The fate of the defeated armies of the Dragon and his Beasts is to be trampled in a winepress until the blood is a river six feet deep and one hundred and eighty miles long (14:17-20). Their fate is death, resurrection to a second death, ceaseless burning in a lake of fire (which in 14:9-11 is located in the presence of the Lamb) and various other things.

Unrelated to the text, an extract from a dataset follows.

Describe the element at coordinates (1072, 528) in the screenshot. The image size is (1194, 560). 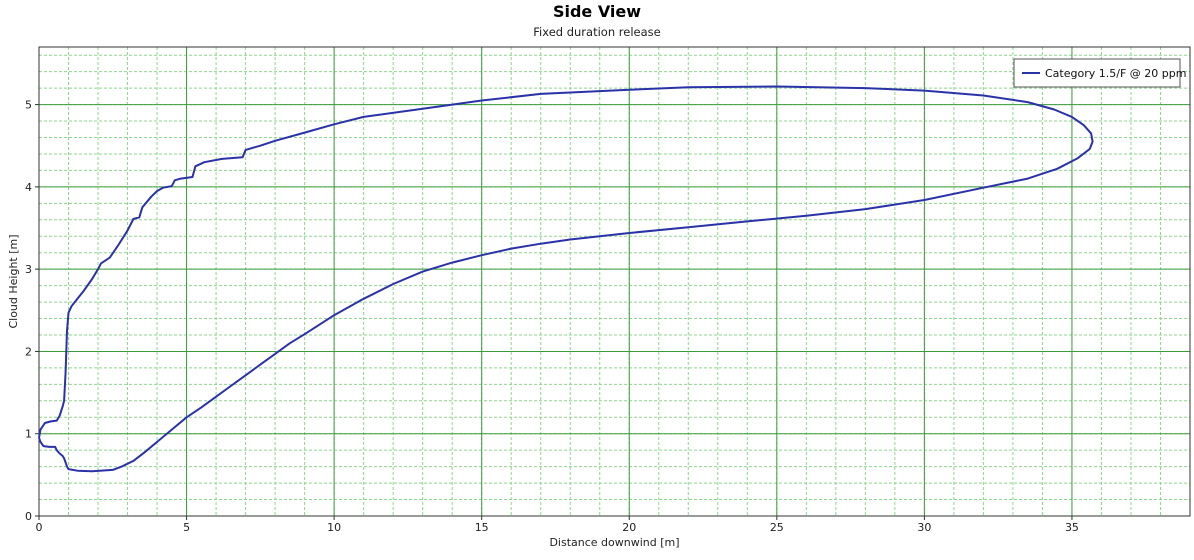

To take either of these two composite pictures as the actual description of what is yet ahead and build a doctrine on it that people must receive or be called heretics makes no sense. We do not believe that the Revelation passages that speak of a lake of fire should be used to support the doctrine of eternal conscious torture of the unforgiven. Further, our study points us in this direction: the battle in Revelation is Christ and the Church against the Dragon and Rome. The extended picture of Rome’s defeat, which includes warning plagues, followed by a full outpouring of wrath, was not meant to be understood in any literal fashion, including the judgment scenes. These are all images of how an anti-God, anti-holiness, anti-life tyrannical kingdom was to go down before a God of holiness, life and power. It spoke to the church in the first century and speaks to every generation that follows.
To build a picture of heavenly bliss or hellish torture in the future on the precise details given in these images is to miss the mark completely.